I have a school project where I need to simplify user generated mathematical expressions. We also need to define our own basic operators (:+: is addition, :*: is multiplication etc.).

For example:

Prelude> Const 9 :+: Const 3 :+: Const 2
Const 14
Prelude> Const 14 :*: Var 'x' :+: Const 10 :*: Var 'x'    
Const 24 :*: Var 'x'

Here is what I have so far:

infixl 4 :+:
infixl 5 :*:, :/:
infixr 6 :^:

data Expr a = Var Char
         | Const a 
         | (Expr a) :+: (Expr a) 
         | (Expr a) :*: (Expr a)
         | (Expr a) :^: (Expr a)
         | (Expr a) :/: (Expr a)
         deriving (Show, Eq)

I have tried something like this for my addition operator without success:

class (Num a) => Expr a where
    (:+:) :: a -> a -> a

instance Expr a where
    x :+: y = x + y

All that I'm looking for is some guidance on how to get this started. I'm comfortable with creating my own functions, and using common functions (map, zip, foldr etc.). We recently started learning type classes, functors, and a brief intro on monads.

Answer 1

I was able to implement this project, I appreciate the help for getting me started in the right direction. I'll post my solution here in case anyone is interested. It may not be pretty but it works!

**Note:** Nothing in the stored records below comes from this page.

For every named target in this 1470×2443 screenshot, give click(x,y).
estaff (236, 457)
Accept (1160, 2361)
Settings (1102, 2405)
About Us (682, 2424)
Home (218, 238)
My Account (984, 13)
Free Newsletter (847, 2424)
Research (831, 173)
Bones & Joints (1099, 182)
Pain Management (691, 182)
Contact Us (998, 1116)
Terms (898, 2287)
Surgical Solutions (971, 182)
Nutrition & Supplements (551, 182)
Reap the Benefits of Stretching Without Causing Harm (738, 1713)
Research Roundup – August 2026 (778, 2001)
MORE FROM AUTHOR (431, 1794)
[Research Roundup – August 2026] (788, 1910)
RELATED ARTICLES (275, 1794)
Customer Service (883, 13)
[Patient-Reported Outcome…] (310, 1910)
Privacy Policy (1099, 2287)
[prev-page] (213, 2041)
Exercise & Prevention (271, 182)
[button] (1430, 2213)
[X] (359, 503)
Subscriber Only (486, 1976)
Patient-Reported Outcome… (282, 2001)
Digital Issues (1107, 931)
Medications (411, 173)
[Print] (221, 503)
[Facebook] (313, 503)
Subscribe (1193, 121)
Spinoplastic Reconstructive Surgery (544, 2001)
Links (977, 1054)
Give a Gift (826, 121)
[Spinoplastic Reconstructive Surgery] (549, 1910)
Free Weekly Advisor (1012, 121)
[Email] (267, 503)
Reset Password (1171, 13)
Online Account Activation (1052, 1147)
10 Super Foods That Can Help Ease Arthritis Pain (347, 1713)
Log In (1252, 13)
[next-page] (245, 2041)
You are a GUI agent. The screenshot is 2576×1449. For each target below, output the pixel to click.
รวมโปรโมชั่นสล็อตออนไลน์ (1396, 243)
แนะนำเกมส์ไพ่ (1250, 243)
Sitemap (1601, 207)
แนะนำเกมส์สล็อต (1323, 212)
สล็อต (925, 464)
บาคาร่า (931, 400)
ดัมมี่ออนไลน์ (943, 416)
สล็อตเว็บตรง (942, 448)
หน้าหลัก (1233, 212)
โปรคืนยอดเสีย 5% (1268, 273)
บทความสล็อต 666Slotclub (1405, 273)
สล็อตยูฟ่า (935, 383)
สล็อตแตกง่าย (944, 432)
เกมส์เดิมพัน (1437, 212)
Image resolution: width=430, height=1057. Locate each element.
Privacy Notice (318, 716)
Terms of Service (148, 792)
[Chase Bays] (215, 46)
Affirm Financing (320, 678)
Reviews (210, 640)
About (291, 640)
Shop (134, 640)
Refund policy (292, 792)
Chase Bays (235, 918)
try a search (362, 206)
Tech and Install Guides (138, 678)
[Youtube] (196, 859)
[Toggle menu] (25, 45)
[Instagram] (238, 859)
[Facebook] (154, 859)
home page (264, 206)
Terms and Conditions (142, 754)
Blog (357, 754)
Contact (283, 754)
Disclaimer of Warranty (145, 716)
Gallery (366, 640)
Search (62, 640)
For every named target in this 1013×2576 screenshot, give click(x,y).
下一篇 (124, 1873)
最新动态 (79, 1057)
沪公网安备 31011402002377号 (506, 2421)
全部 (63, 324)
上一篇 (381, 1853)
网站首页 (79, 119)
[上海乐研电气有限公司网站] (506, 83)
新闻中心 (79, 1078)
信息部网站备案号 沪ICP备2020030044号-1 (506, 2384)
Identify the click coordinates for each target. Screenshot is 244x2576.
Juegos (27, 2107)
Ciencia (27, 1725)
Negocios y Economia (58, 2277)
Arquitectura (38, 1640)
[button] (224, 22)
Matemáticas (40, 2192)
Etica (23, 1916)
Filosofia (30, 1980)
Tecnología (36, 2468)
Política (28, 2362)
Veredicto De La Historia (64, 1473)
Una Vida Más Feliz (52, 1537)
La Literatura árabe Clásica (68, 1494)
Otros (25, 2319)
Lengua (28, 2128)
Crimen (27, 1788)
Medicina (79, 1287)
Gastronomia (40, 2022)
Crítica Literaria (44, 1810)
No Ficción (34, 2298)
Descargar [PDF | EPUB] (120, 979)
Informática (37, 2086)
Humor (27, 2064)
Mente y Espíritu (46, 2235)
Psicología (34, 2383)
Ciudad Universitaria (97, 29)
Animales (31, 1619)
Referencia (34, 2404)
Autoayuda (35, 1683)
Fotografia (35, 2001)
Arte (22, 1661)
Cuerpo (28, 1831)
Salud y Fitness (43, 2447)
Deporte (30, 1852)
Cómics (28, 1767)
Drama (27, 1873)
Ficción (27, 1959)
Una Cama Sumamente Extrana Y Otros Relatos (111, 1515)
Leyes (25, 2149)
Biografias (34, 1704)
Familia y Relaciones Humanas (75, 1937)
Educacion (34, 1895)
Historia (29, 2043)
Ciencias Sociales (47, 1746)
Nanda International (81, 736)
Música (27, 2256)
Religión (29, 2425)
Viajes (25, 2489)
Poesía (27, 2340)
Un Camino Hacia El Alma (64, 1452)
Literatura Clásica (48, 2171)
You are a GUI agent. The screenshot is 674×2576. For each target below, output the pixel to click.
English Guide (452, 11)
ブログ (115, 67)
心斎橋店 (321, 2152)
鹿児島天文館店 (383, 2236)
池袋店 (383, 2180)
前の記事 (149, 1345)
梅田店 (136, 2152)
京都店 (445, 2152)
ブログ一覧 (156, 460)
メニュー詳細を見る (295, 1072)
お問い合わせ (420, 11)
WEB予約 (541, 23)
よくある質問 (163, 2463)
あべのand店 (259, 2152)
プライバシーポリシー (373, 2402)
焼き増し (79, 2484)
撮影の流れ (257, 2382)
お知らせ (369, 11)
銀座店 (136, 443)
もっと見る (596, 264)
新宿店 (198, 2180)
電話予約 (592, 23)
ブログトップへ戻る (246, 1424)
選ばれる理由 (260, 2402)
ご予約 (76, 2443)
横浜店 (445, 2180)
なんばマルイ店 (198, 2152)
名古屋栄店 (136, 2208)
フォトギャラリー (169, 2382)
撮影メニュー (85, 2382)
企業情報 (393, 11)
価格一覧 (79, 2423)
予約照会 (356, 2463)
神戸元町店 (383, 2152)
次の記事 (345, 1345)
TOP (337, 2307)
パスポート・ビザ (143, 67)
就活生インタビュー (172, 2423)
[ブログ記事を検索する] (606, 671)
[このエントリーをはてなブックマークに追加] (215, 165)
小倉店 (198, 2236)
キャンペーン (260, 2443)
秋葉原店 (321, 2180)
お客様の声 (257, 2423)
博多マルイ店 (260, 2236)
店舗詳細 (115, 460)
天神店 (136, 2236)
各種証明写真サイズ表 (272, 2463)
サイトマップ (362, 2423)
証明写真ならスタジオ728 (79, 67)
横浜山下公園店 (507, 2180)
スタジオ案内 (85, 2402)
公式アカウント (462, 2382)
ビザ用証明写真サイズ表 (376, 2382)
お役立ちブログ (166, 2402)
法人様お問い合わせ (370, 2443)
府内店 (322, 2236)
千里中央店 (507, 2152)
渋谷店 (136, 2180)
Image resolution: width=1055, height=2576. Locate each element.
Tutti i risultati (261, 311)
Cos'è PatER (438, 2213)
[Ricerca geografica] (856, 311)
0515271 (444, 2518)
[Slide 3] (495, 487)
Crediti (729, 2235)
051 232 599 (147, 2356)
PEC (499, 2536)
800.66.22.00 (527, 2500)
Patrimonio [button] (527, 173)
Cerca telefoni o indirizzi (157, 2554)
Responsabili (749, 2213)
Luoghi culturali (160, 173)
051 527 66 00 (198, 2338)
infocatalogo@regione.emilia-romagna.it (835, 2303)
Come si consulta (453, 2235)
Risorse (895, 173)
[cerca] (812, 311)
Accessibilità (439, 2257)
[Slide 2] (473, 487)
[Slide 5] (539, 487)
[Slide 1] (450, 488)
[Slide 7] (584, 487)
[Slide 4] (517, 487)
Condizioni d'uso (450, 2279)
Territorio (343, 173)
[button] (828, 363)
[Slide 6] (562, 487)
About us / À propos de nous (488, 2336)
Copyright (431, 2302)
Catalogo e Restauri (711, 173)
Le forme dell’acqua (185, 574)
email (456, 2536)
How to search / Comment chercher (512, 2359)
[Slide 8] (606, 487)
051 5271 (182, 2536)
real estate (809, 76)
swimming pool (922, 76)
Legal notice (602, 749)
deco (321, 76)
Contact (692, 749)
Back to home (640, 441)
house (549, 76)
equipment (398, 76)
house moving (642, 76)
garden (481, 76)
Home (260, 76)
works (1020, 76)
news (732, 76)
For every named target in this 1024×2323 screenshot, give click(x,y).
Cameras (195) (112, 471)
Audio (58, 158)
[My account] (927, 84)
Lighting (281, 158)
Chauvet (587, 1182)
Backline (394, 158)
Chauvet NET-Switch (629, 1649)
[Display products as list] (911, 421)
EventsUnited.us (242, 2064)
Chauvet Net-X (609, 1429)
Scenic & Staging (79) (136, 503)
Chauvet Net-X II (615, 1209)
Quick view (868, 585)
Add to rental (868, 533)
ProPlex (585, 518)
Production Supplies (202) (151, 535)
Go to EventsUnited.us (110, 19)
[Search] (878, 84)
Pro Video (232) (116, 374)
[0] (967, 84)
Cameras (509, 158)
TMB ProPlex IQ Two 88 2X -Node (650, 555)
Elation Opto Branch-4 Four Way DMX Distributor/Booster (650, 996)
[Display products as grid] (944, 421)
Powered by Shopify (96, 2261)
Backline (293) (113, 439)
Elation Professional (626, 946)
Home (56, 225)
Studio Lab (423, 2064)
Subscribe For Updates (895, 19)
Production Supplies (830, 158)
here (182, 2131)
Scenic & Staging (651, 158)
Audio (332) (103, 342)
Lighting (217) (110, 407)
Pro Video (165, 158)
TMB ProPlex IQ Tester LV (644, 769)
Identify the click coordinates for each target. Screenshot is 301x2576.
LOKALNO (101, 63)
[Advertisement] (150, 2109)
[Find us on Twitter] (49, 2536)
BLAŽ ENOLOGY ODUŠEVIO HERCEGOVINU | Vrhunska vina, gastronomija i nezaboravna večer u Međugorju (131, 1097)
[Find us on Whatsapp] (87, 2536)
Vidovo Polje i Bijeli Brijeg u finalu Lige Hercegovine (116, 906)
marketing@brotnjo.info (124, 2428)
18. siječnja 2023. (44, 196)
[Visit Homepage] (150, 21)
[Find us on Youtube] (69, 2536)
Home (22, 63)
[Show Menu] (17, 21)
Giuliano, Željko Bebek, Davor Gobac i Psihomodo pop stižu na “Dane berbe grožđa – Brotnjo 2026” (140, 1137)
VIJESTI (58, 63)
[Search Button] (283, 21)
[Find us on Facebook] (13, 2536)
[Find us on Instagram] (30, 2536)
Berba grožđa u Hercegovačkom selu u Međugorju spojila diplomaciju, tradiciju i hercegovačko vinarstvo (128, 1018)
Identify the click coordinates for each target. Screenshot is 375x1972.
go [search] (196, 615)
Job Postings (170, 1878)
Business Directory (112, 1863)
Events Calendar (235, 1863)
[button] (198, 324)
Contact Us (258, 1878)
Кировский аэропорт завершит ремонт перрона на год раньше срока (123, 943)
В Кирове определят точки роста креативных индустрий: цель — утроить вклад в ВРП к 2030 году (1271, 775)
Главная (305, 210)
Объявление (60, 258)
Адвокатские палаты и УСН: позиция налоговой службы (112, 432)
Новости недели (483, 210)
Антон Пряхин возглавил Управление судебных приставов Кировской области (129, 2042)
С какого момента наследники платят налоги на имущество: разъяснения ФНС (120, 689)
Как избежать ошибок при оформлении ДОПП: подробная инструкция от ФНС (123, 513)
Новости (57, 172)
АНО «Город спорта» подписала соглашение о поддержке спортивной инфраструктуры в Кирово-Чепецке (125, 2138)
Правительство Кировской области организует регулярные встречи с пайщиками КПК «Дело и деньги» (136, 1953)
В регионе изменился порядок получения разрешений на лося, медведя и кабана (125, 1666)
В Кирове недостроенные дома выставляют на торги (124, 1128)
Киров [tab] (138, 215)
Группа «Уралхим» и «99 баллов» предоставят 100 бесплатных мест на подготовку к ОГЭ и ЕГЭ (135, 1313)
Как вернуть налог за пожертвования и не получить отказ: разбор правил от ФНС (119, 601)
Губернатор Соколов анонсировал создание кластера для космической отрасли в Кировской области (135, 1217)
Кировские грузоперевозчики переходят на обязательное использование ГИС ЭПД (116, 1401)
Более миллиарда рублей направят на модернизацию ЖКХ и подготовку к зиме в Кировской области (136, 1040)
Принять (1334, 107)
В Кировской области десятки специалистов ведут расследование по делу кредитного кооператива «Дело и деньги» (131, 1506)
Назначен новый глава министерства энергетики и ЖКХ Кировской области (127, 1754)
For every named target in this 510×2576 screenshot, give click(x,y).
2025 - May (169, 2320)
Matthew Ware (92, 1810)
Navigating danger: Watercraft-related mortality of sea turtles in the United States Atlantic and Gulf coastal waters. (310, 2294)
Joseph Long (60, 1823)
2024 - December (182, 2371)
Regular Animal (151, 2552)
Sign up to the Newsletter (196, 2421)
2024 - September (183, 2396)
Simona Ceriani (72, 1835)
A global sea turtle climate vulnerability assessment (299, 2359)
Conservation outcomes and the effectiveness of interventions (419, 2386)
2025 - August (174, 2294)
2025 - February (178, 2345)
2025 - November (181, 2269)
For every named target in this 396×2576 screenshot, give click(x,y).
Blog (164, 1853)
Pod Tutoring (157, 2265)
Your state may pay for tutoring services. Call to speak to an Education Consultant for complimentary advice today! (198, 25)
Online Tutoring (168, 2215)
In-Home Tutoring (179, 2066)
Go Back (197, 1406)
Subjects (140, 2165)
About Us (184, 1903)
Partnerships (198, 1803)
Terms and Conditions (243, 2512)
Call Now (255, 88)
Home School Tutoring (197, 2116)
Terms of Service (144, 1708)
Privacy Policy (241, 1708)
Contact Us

completeCleanUp with the help of cleanUp simplify an Expr. plugIn takes some Char 'x', and replaces all Var 'x' with a number provided. Finally evalExpr returns a solution to the Expr.

Note that variable simplification did not need to be implemented, thus Const 9 :*: Var 'x' :+: Const 10 :*: Var 'x' would not be further reduced.

cleanUp :: (Eq a, Floating a) => Expr a -> Expr a

cleanUp (Const a) = Const a
cleanUp (Var a) = Var a
cleanUp (Const a :*: (Const b :*: c)) = Const (a * b) :*: cleanUp c
cleanUp (Const a :*: c :*: Const b) = Const (a*b) :*: cleanUp c
cleanUp (c :*: Const a :*: Const b) = Const (a*b) :*: cleanUp c
cleanUp (Const a :*: (b :+: c)) = (Const a :*: cleanUp b) :+: (Const a :*: cleanUp c)
cleanUp (Const 0 :/: a) = Const 0
cleanUp (a :/: Const 0) = error "Error: Division by 0 not allowed."
cleanUp (a :/: b) | a == b = Const 1.0
cleanUp (a :^: Const 1) = cleanUp a
cleanUp (Const 1 :^: a) = cleanUp a
cleanUp (a :^: Const 0) = Const 1.0
cleanUp (Const 0 :^: a) = Const 1.0
cleanUp ((c :^: Const b) :^: Const a) =  cleanUp c :^: Const (a*b)
cleanUp (Const a :^: Const b) = Const (a ** b)
cleanUp (Const a :/: Const b) = Const (a / b)
cleanUp (a :*: Const 1) = cleanUp a
cleanUp (Const 1 :*: a) = cleanUp a
cleanUp (a :*: Const 0) = Const 0
cleanUp (Const 0 :*: a) = Const 0
cleanUp (Const a :*: Const b) = Const (a * b)
cleanUp (a :+: Const 0) = cleanUp a
cleanUp (Const 0 :+: a) = cleanUp a
cleanUp (Const a :+: Const b) = Const (a + b)
cleanUp (Var a :^: b) = Var a :^: cleanUp b
cleanUp (a :^: Var b) = cleanUp a :^: Var b
cleanUp (Var a :+: b) = Var a :+: cleanUp b
cleanUp (a :+: Var b) = cleanUp a :+: Var b
cleanUp (Var a :*: b) = Var a :*: cleanUp b
cleanUp (a :*: Var b) = cleanUp a :*: Var b
cleanUp (Var a :/: b) = Var a :/: cleanUp b
cleanUp (a :/: Var b) = cleanUp a :/: Var b
cleanUp (a :^: b) = cleanUp a :^: cleanUp b
cleanUp (a :/: b) = cleanUp a :/: cleanUp b
cleanUp (a :*: b) = cleanUp a :*: cleanUp b
cleanUp (a :+: b) = cleanUp a :+: cleanUp b

completeCleanUp :: (Eq a, Floating a) => Expr a -> Expr a

completeCleanUp exp 
    | exp == cleanUp exp = exp
    | otherwise = completeCleanUp (cleanUp exp)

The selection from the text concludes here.